The details, shared by Nicholas Skaggs, QA community coordinator at Canonical, paint a picture of the development process moving to a more continuously integrated process with bi-weekly testing throughout the development cycle and an emphasis on the automation of tests to ensure that the more repetitive but nevertheless essential tests are carried out regularly.

ISO images will be published daily and should be "smoke" tested to avoid "completely broken installers". With that work automated, using tools such as AutoPilot, the testing teams and community should be able to focus on validating and stressing newer functionality. The new bi-weekly cycles are described as the cadence, a term that has previously been used by Mark Shuttleworth to describe the overall release cycle.

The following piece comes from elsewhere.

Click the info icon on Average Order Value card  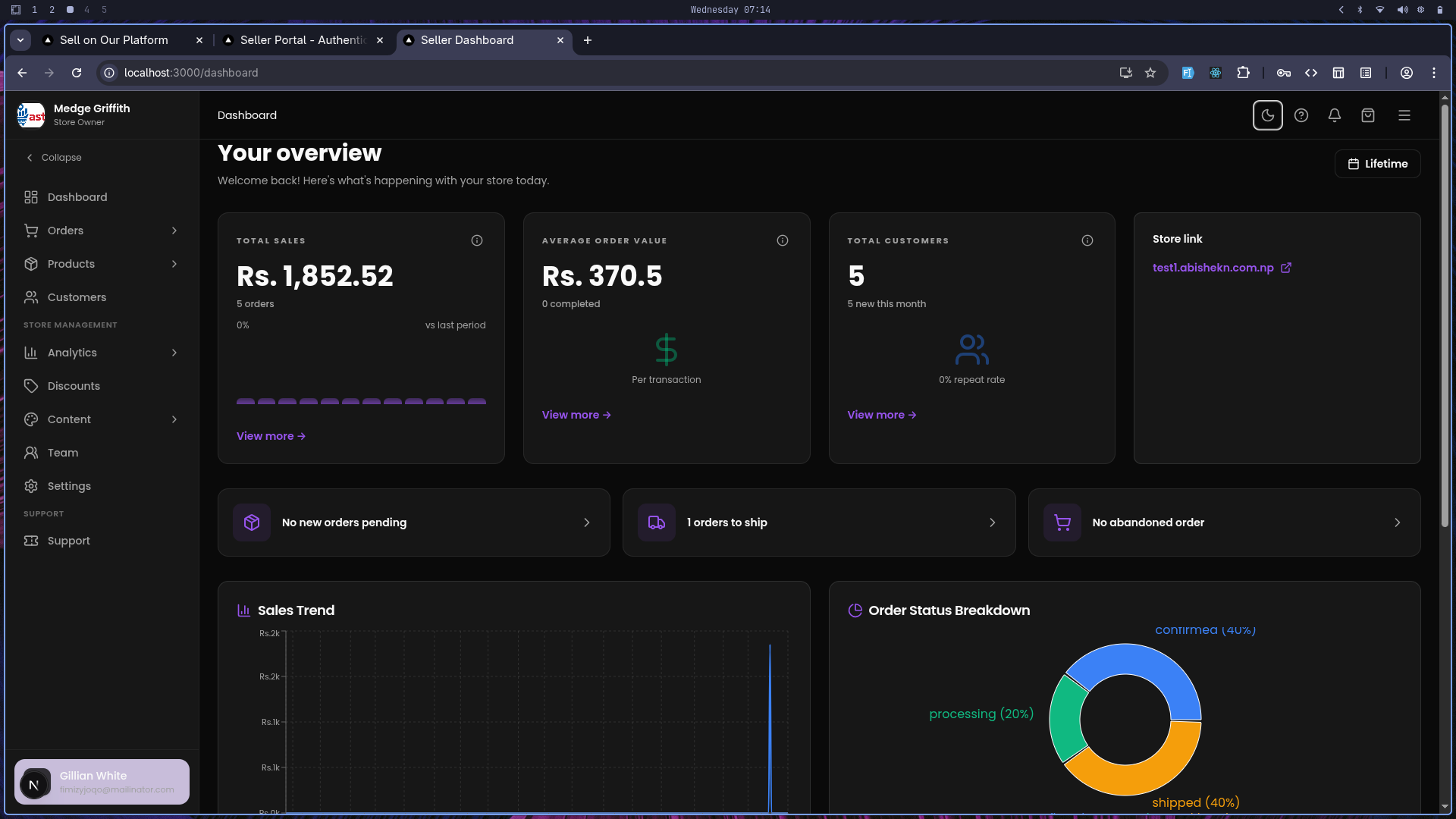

Against this backdrop, the various flavours and remixes of Ubuntu will take complete control of their own release cycles, being able to chose whether they test, freeze or re-spin their version of the distribution according to their own timing and schedules. Skaggs expects that some will adopt the Ubuntu schedule, while others may well do "something completely different".

With there only being one beta and one final release of an Ubuntu version, the archive of code will now only be frozen late in the development cycle. This change could also allow for the introduction of Mark Shuttleworth's "Ta-da" features quite late in the development cycle, though currently it is unclear how they will be integrated into the tree; there could be a parallel testing effort for a version with those features included or if the features could be added earlier in the cycle to allow their testing to begin sooner.